If performance is important, there is no substitute for benchmarking your specific use case. If it isn't that important, then go with easier to administer! Hardware is cheap compared to programmer/DBA time, and compared to the expected higher accident rate on a more complex setup. Not to mention computers follow Moore's law, but the day stubbornly refuses to get longer.
If I had to guess, having not benchmarked your specific use case (since I can't), I'd guess one database with multiple schemas will be better performing because:
Each connection is to one database, AFAIK. Connection setup/teardown is expensive in PostgreSQL.

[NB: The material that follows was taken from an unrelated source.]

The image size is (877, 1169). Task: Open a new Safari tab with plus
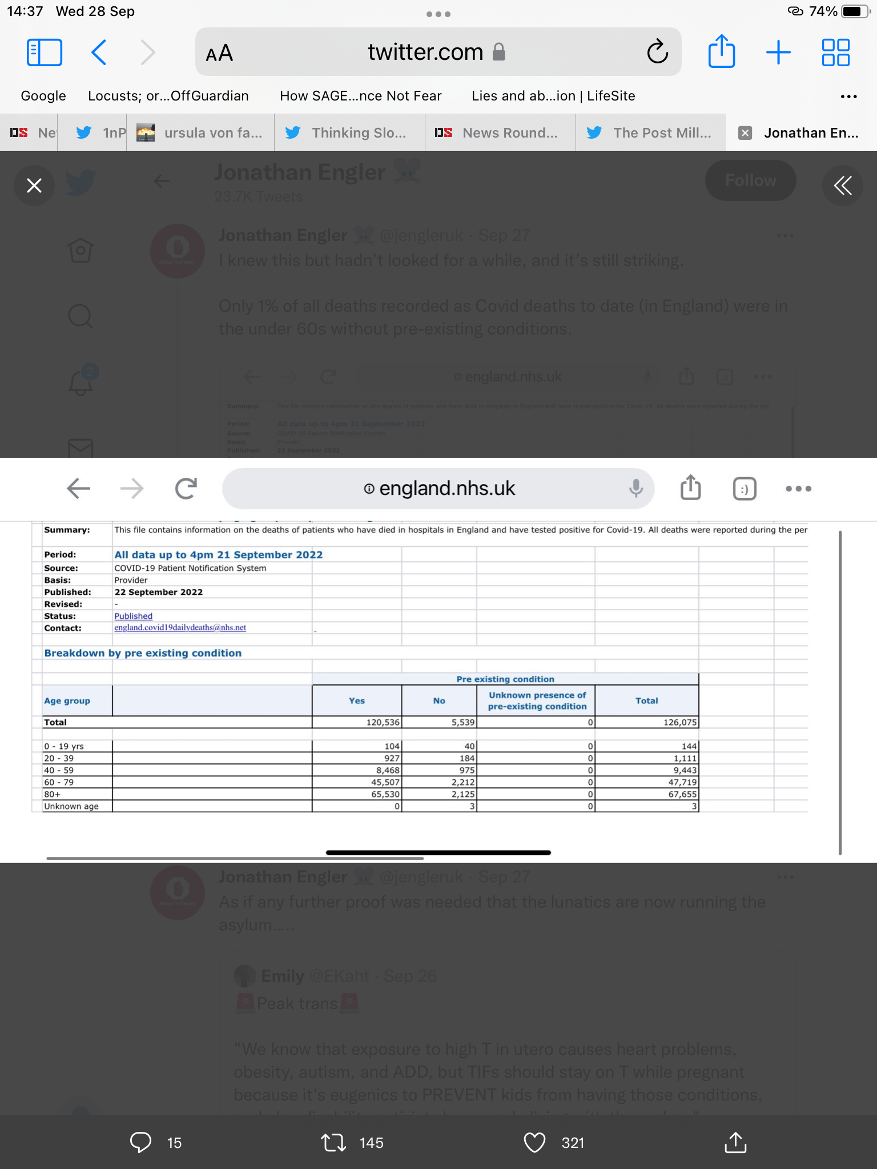778,53
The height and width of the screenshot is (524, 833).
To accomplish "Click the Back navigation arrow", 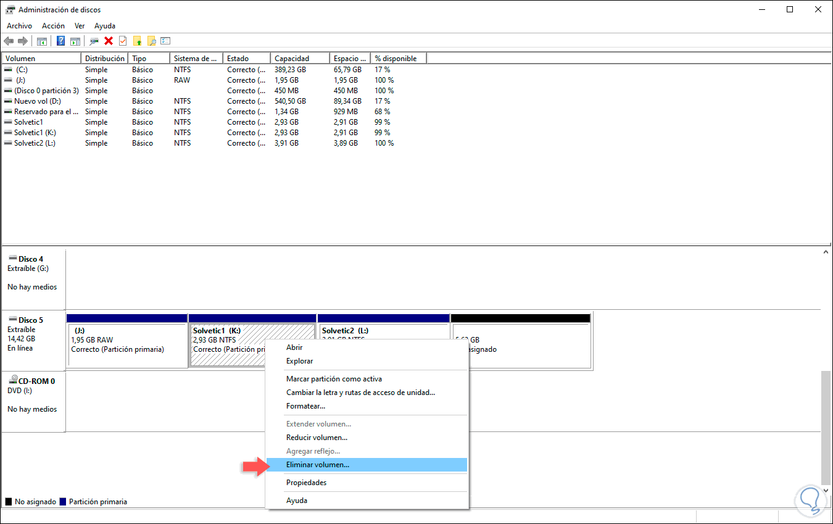I will click(8, 41).
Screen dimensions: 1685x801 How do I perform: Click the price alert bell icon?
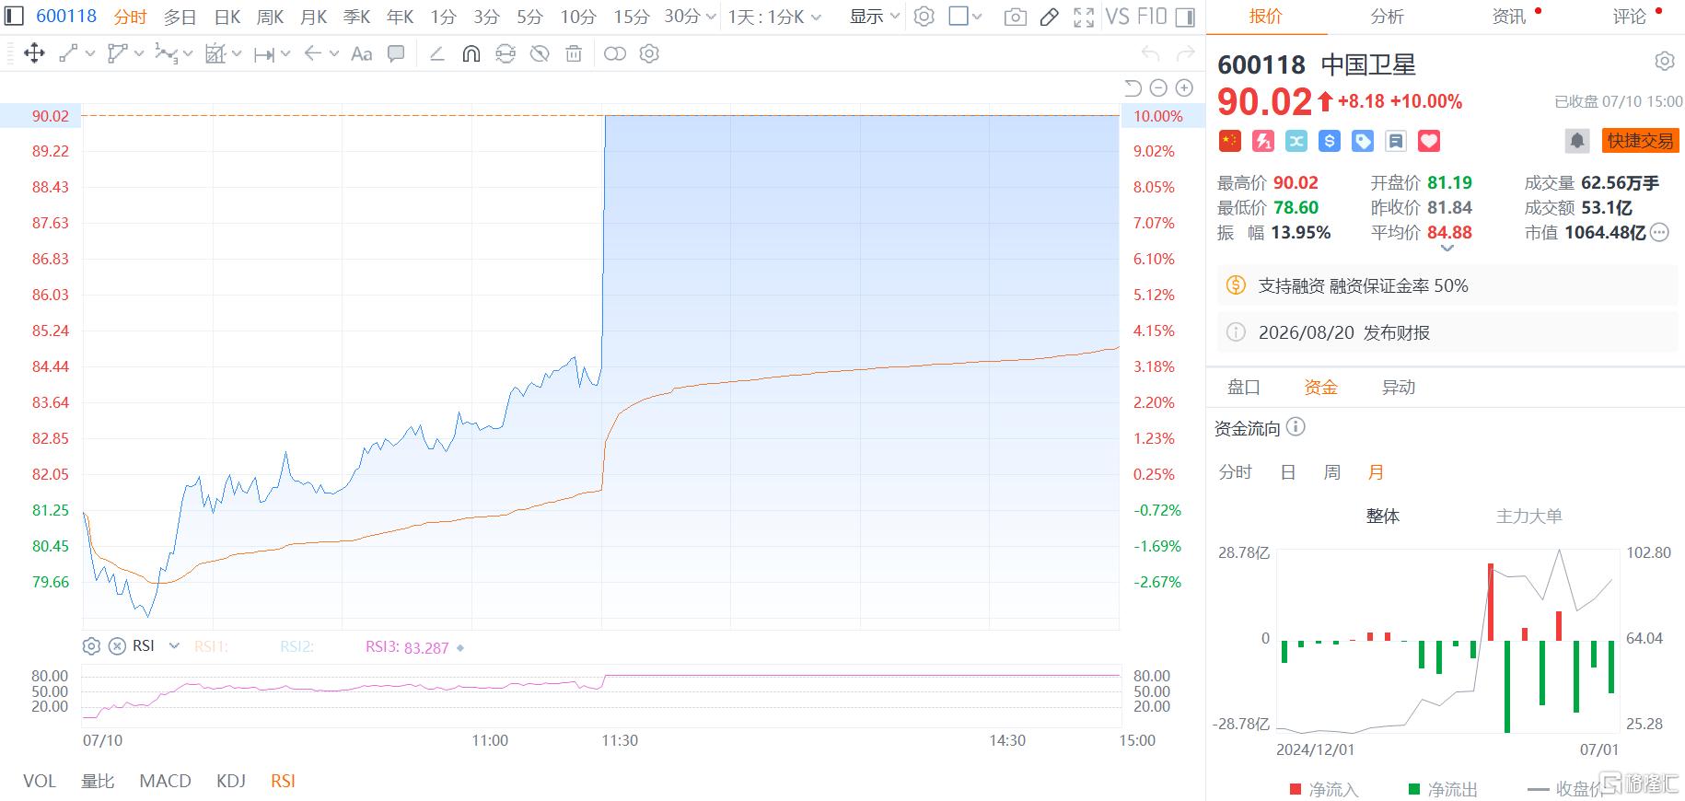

Many schemas is closer to many tables than many databases is, and I'd expect many tables to be optimized for more than I'd expect many databases to be.
However, I can see a counterexample which may apply. Each database is stored in a single directory. This makes splitting databases across filesystems—and thus disk arrays—really easy using normal filesystem tools (e.g., mount points and/or symbolic links). Splitting databases across multiple arrays is very unlikely to outperform one, larger RAID10 array with the same number of disks, but will provide better isolation (database A doing a huge query will not affect database B as much). Do, however, check your OS's IO scheduler documentation; remember that each PostgreSQL connection gets its own backend process, so per-process fairness queuing may accomplish this better.
Note that you can also segment the data across filesystems using PostgreSQL's CREATE TABLESPACE
and friends, so the above can actually be done with schemas as well.